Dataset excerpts
--*--
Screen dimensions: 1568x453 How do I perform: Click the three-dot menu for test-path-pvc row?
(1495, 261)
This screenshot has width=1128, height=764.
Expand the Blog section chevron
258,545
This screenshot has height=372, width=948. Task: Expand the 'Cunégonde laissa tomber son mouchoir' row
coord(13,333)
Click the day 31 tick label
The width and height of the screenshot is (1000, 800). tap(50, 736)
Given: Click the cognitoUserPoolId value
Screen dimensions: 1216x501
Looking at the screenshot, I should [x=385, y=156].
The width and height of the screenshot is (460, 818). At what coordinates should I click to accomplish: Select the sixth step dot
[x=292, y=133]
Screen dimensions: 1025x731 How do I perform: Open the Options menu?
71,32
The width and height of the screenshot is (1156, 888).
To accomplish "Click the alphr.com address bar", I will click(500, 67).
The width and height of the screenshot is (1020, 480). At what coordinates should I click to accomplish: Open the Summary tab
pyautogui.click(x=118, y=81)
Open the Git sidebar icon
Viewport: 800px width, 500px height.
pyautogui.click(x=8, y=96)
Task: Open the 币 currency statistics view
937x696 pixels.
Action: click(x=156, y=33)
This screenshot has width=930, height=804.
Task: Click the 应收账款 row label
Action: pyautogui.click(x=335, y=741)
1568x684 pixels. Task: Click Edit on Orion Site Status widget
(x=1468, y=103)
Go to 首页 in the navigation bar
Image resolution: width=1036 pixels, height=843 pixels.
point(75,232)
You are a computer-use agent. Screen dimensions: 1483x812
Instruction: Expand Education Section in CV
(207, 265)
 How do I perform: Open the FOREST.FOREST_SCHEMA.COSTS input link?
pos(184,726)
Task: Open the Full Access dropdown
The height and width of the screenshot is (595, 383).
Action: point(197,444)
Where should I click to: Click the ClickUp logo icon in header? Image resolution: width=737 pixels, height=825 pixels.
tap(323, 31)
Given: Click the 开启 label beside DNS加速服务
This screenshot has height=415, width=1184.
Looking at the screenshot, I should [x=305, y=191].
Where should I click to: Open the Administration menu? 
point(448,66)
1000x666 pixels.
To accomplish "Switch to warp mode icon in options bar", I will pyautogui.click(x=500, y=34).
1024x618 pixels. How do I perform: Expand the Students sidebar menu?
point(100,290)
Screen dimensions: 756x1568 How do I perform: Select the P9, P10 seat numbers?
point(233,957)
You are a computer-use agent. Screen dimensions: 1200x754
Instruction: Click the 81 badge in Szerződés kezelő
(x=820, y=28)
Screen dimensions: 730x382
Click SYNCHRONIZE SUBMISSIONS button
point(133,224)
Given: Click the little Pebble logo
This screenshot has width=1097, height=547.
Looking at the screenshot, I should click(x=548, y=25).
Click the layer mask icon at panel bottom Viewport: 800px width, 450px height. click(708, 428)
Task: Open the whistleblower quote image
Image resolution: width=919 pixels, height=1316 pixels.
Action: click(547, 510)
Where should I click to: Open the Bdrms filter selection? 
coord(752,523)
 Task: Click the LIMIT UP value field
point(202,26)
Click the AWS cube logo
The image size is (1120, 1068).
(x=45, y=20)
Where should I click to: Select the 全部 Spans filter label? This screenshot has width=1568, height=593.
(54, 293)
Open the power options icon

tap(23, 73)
--*--
The required result is an exact repetition of the lines from the one containing "Where should I click to: Open the Bdrms" through the last line of the data.

Where should I click to: Open the Bdrms filter selection? 
coord(752,523)
 Task: Click the LIMIT UP value field
point(202,26)
Click the AWS cube logo
The image size is (1120, 1068).
(x=45, y=20)
Where should I click to: Select the 全部 Spans filter label? This screenshot has width=1568, height=593.
(54, 293)
Open the power options icon

tap(23, 73)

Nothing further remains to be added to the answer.